This week, our focus is going to be on examples of Kintsugi from the Bible- stories where we see God at work transforming the brokenness into beauty.
To Joseph, it must have looked like a mess.
None of it had been his fault. He hadn’t asked his dad to make him the “favoured child,” he hadn’t deserved his brothers’ hatred. Maybe he’d been a little unwise in sharing his dreams with them- they were never going to respond well to the idea that they would bow before him- but it hardly merited being thrown down a well and narrowly escaping death, only to be sold as a slave.
His dreams of grandeur were replaced by the stark reality of life- miles from home, a humble servant in a rich man’s house- and just when things began looking up and he was given more responsibility, he found himself in jail- imprisoned for nothing other than resisting temptation and doing the right thing.
Even after helping his fellow prisoners by interpreting their dreams, his hopes of freedom were dashed, and in prison he stayed, disappointed and forgotten.
It must have looked like a mess to Jacob too. Having already dealt with the loss of his beloved wife Rachel, he had to face the devastating news that his son Joseph had been killed- attacked by a wild animal, or so he assumed. All that was left was a robe covered in blood.
It must have looked like a mess to Joseph’s brothers as they witnessed their father’s heartache while they knew the truth. Had they ever stopped to consider the impact their actions would have had on him? They must have lived with the guilt for years, knowing that what they had done could not be fixed.

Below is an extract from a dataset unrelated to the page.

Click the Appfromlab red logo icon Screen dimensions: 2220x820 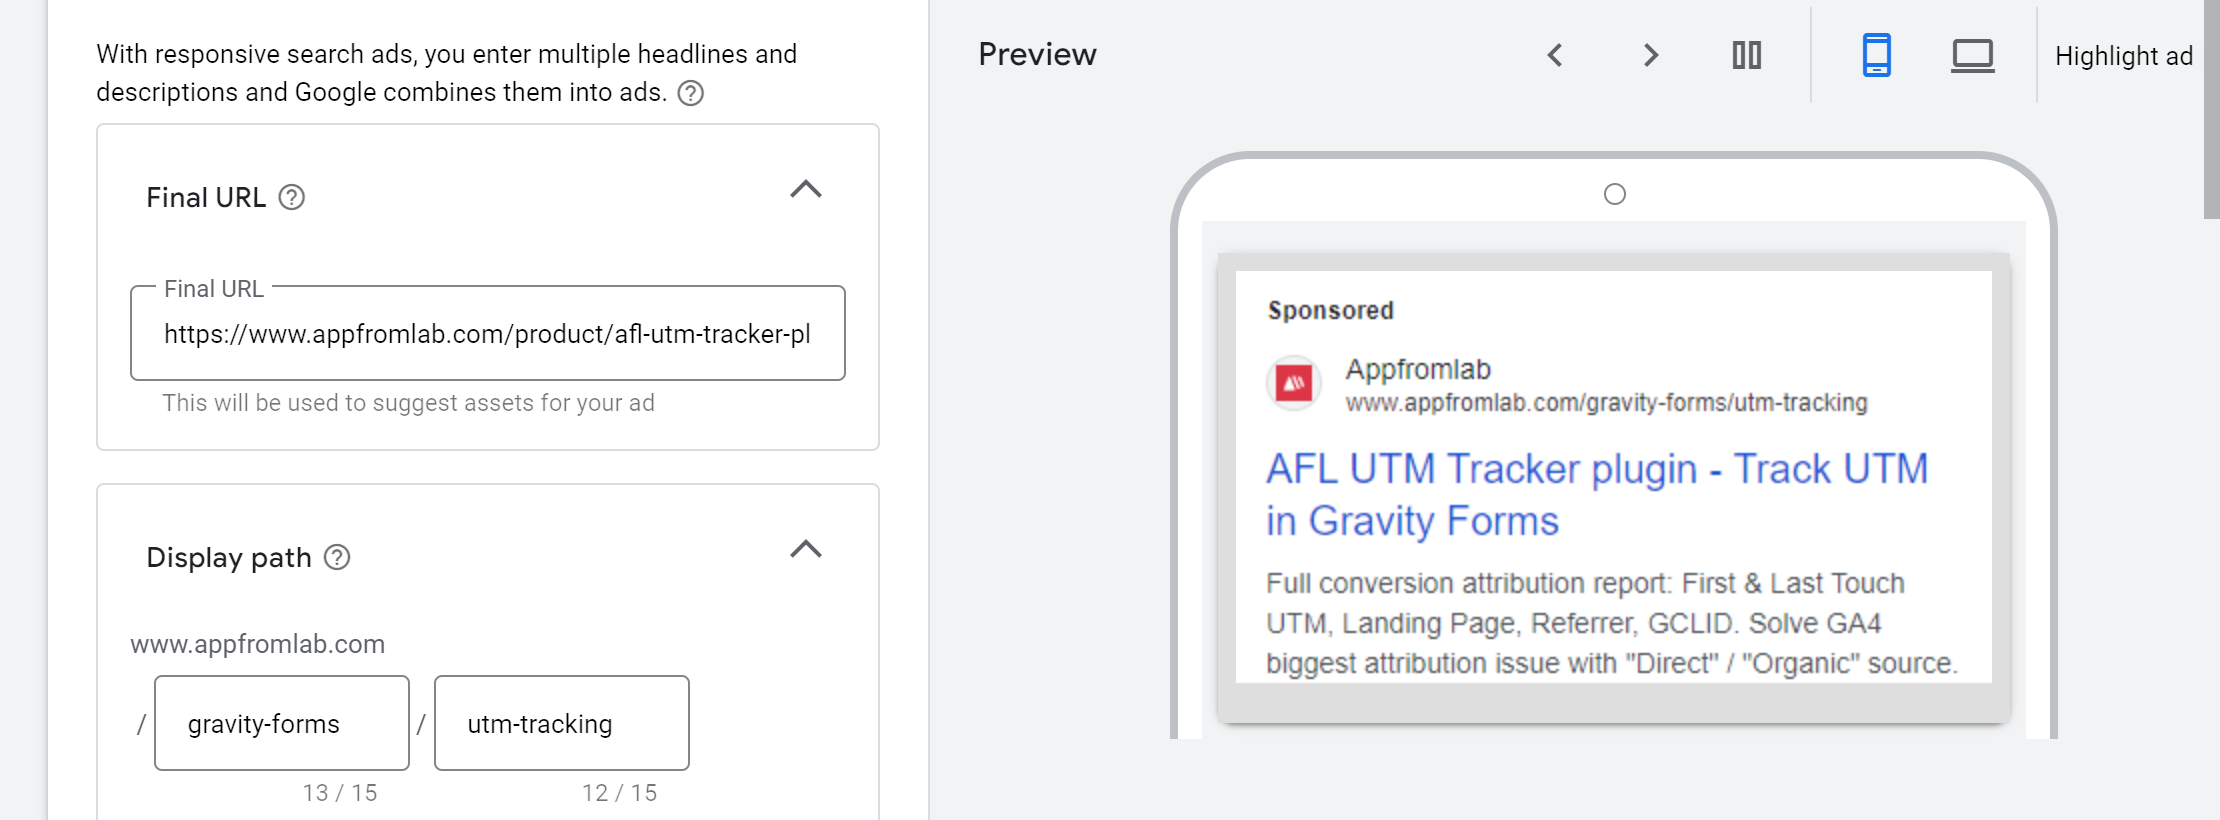pos(1294,383)
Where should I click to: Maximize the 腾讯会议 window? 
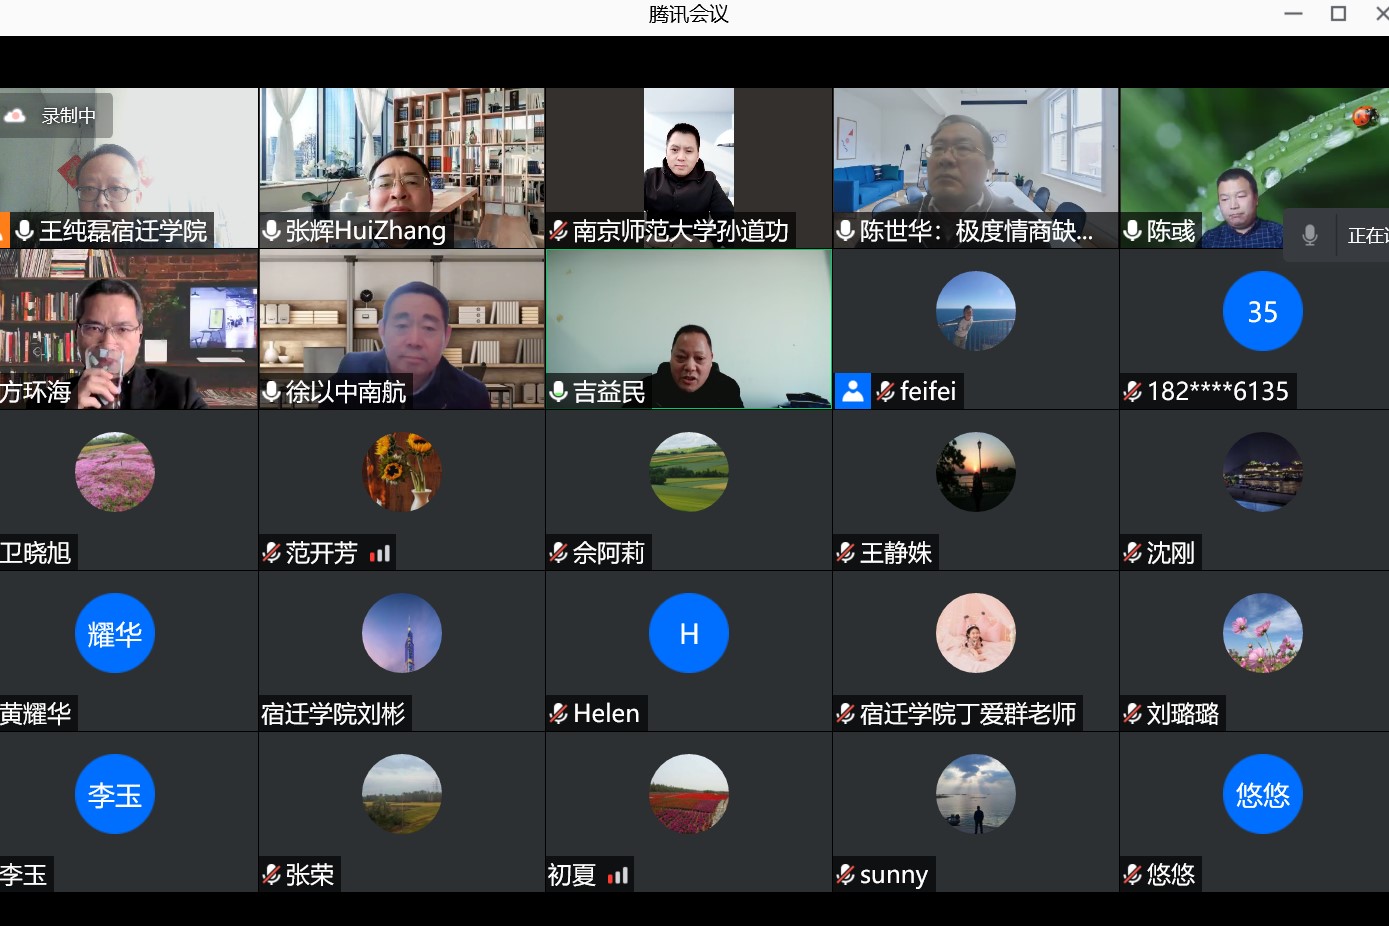click(x=1338, y=14)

It was too much of a mess.
It must have looked like a mess to Pharaoh- strange dreams that seemed somehow significant, but no-one able to tell him what they meant.
Yes, it looked like a mess, but in the middle of the mess, God was working:
- Prompting the cupbearer Joseph had met in prison to finally remember the one who had such skill in interpreting dreams
- Giving Joseph the wisdom to understand so that he could explain to Pharaoh that his dreams predicted seven years of plenty followed by seven of famine
- Helping Pharaoh see that Joseph was the answer to this problem- one who could be trusted to be in charge of organising the grain
- Using the circumstances of the famine to bring Joseph and his brothers back together
- Working change in the brothers’ hearts and forgiveness in Joseph’s
- Eventually allowing father and son to be reunited and a broken family to be reconciled
From inside the story, it must have seemed like a mess, but looking back, from outside the story, it is a thing of beauty as we see God weave his golden threads of redemption to bind up the brokenness and work even the sinful choices into his good plan.
“You intended to harm me, but God intended it all for good. He brought me to this position so I could save the lives of many people.” (Genesis 50:20 NLT)
Dare we trust God to do the same for us? Could it be that in the midst of our messy stories he has a plan?